Louis looked at the sky. Nothing was visible yet. “Where will I pop out?”
“In your suite aboard Needle.”
Suite? It was one compartment, locked, that he had shared with a Kzin! “Contract pays me triple time during emergencies. Shall I arm myself?”
“Yes.”
“Sawur, get the children out of the water. Hindmost, land in the stream. Now, I remember crawling through the disk you mounted for refueling. It was pretty cramped.”
“I do learn, Louis! I’ve mounted a full-sized stepping disk on the side of the probe, big enough for you and your cargo plates, too.”

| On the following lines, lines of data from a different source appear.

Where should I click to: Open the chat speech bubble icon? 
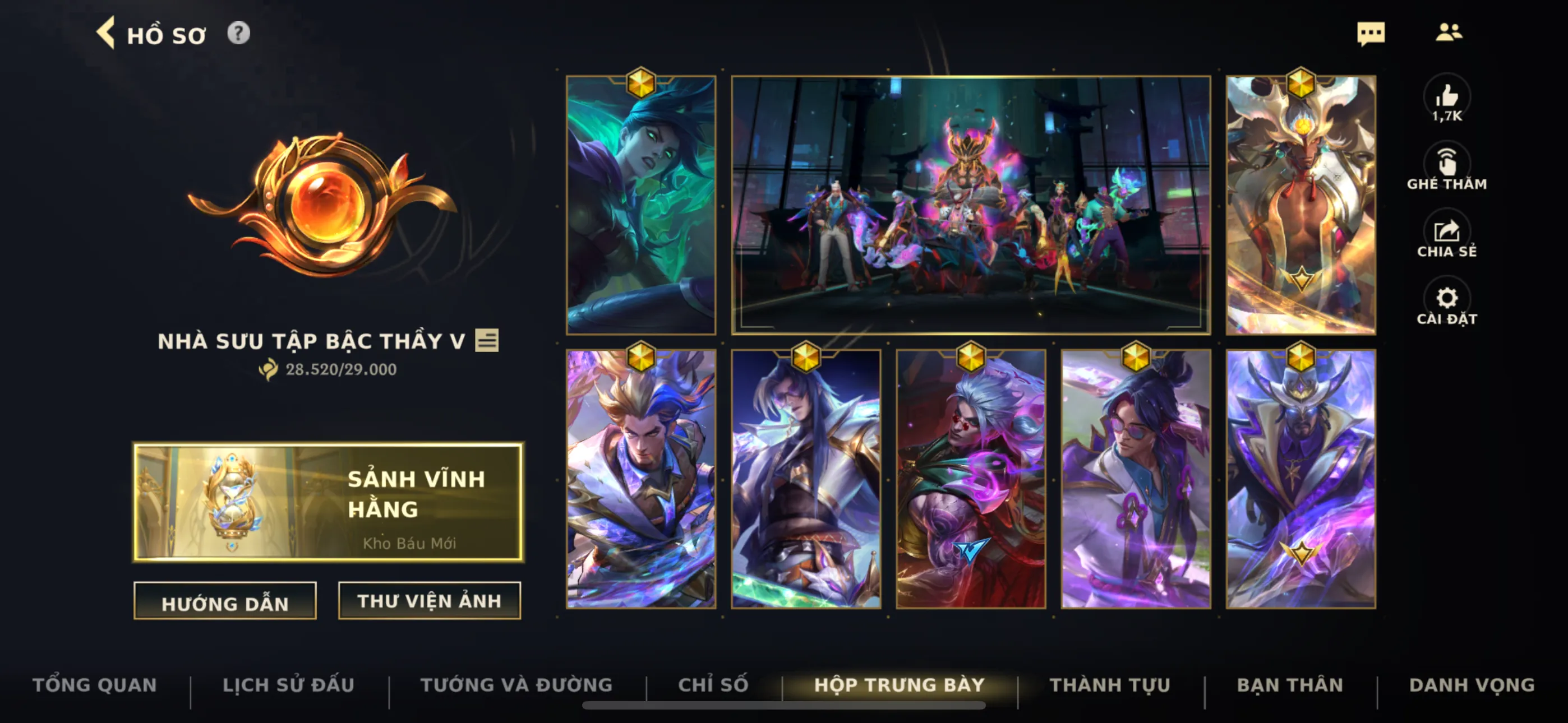pyautogui.click(x=1370, y=34)
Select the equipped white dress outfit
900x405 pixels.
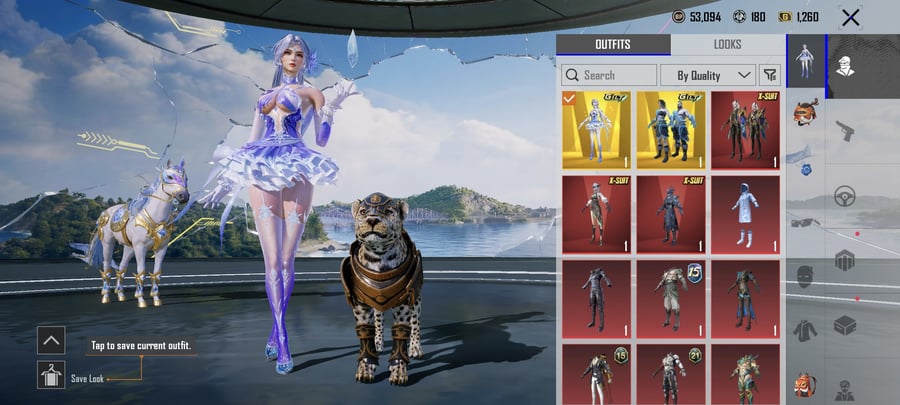pos(596,130)
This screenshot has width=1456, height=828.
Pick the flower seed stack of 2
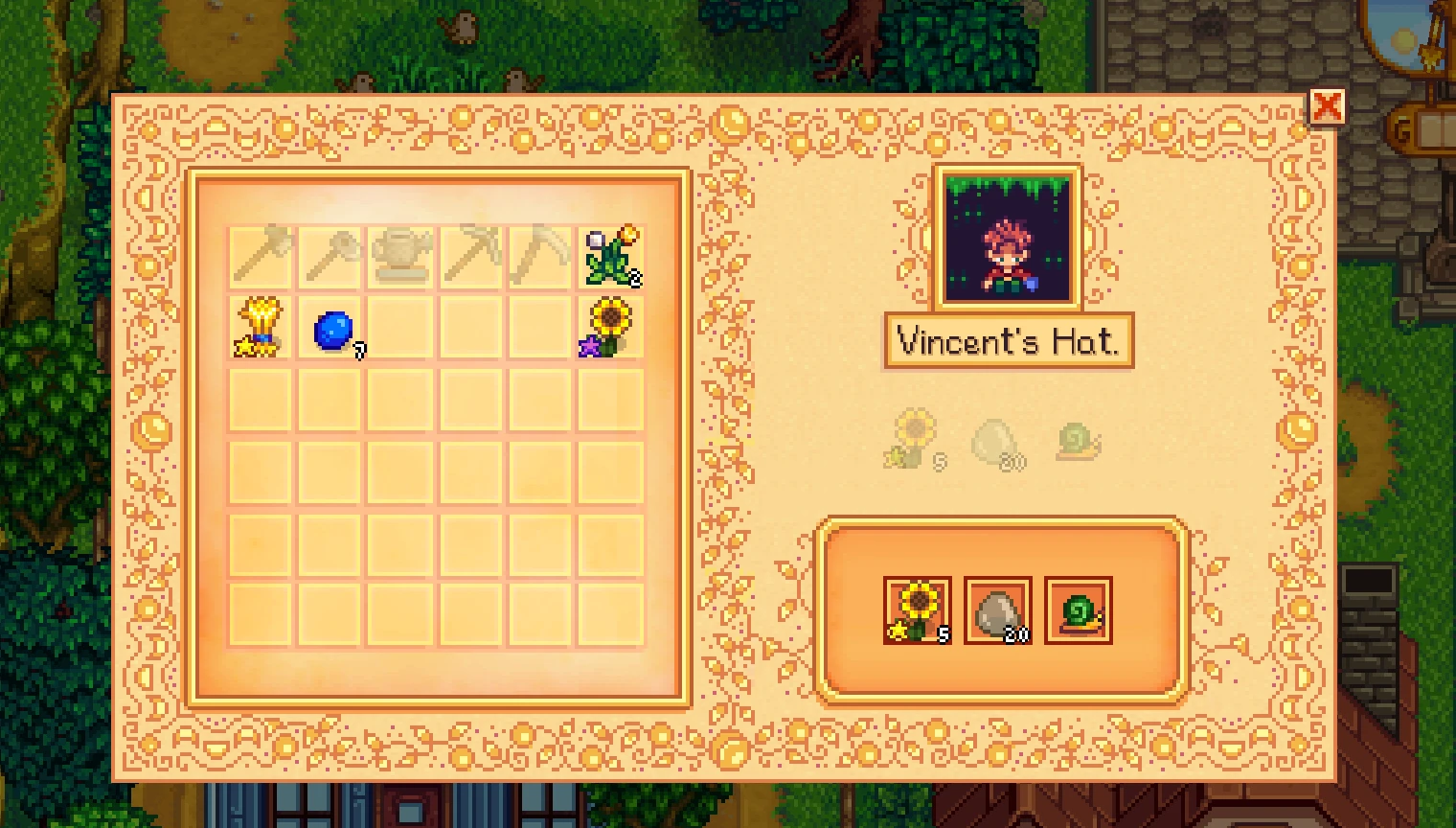[x=613, y=255]
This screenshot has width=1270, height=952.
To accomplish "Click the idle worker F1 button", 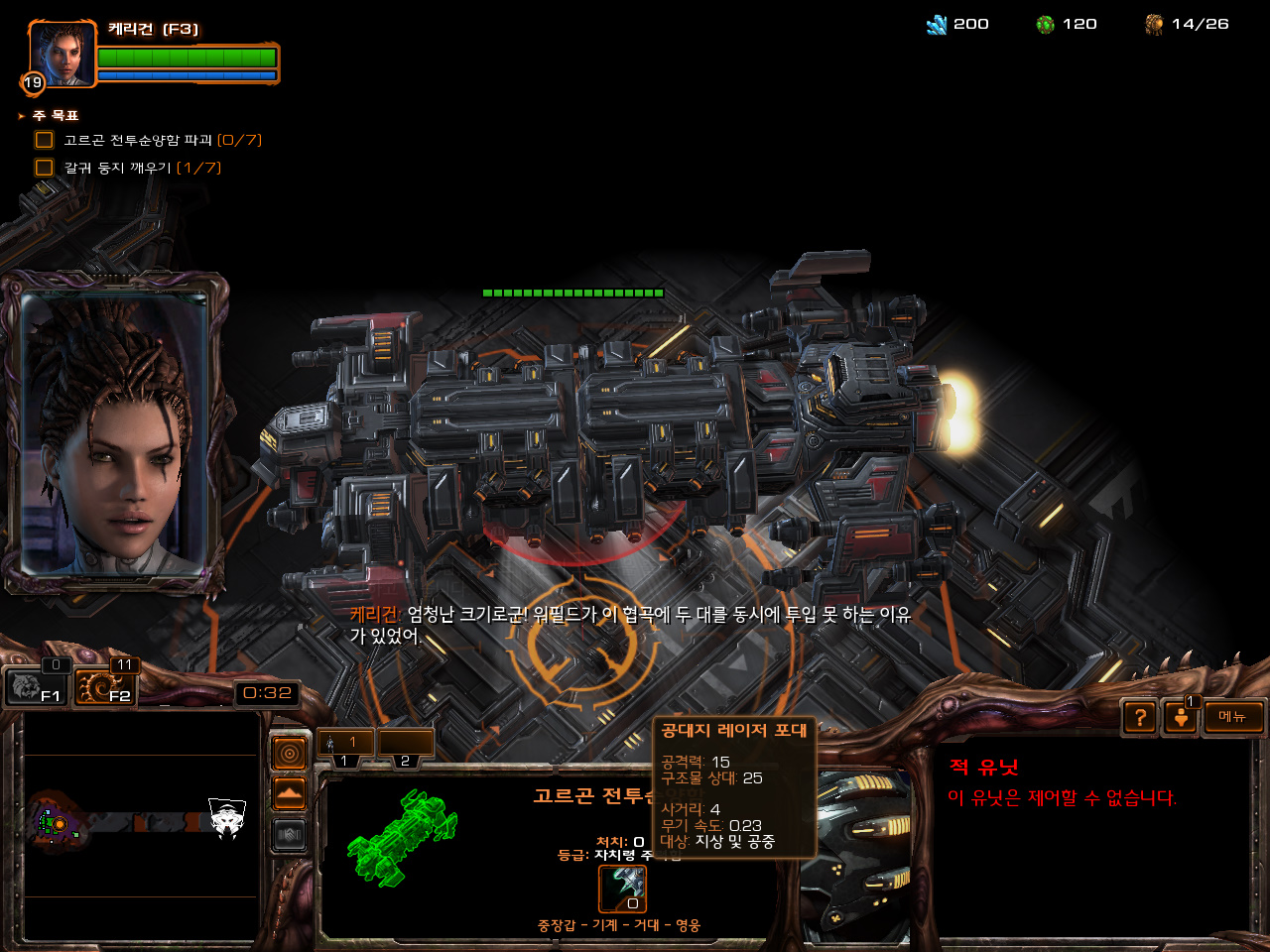I will pyautogui.click(x=36, y=686).
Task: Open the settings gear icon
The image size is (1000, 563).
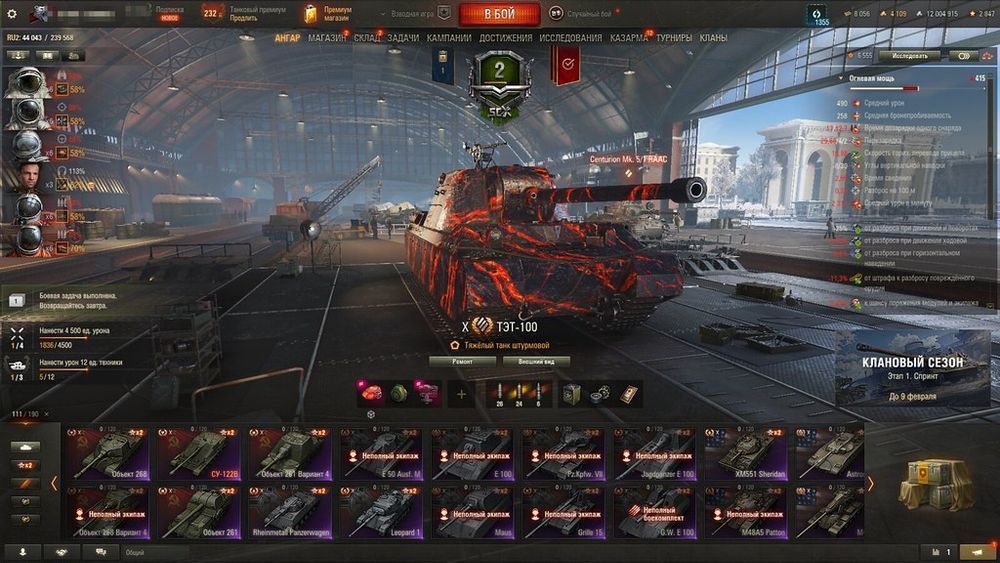Action: tap(12, 14)
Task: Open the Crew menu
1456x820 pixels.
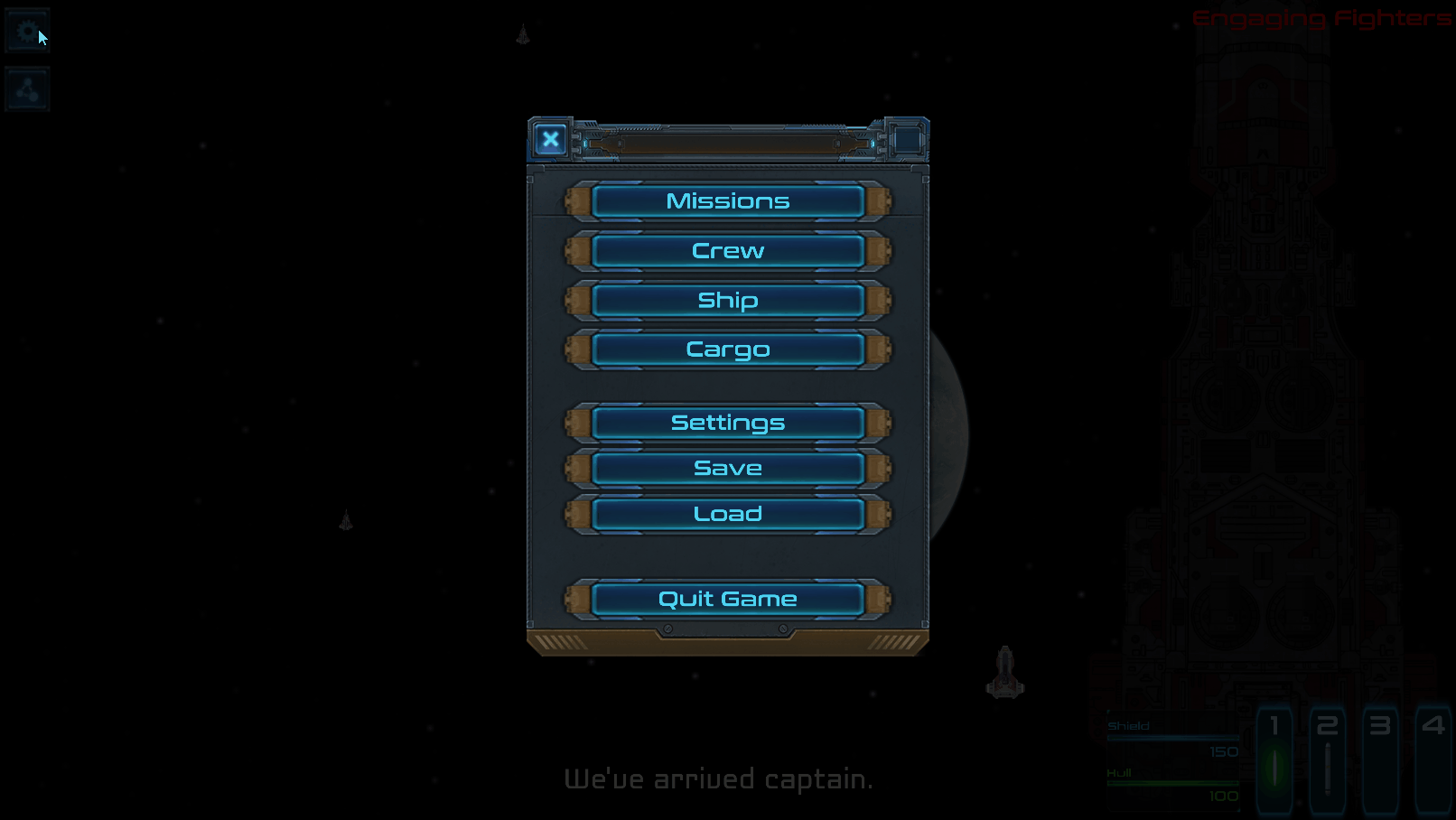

Louis thought, Fortunately I always keep my feathers numbered for just such emergencies. It wouldn’t have meant anything to a puppeteer. From his safe box he withdrew the flashlight-laser and a variable-knife, two powerful weapons. He set the flash for narrow, short range, high intensity. He extended the blade by two feet, then brought it back to a foot and a half.
Lose your hold on a variable-knife, the wire blade would cut whatever was close.
A violet-white light peeked above the cliff.
The refueling probe settled on fusion flame. The cavity in its nose, that was the refueling system: a filter to pass hydrogen ions, and a one-way stepping disk no wider than Louis’s hips. A much larger stepping disk had been mounted on its flank, a circular plate like an afterthought of a wing.
Weavers oohed and ahhed, then shied back from a wave of steam. The flame went out. As Louis glided above the probe, it splashed down on its flared motor, then rolled and toppled into the water.
The water dimpled above the stepping disk.
So: it was on. Louis cut the lift and dropped straight in. His peripheral vision caught a shadow leaping after him.
PART TWO — “DANCING AS FAST AS I CAN”
CHAPTER NINETEEN — THE KNOBBY MAN
Hot Needle of Inquiry had been built around a General Products #3 hull, with interior walls to separate the puppeteer captain from his alien crew. Currently the ship was more dwelling than spacecraft. Needle couldn’t exceed lightspeed because Louis Wu had cut the hyperdrive loose from its mountings, eleven years ago, for reasons that seemed good at the time. The ship itself had been embedded in magma during negotiations with the protector who had once been Teela Brown.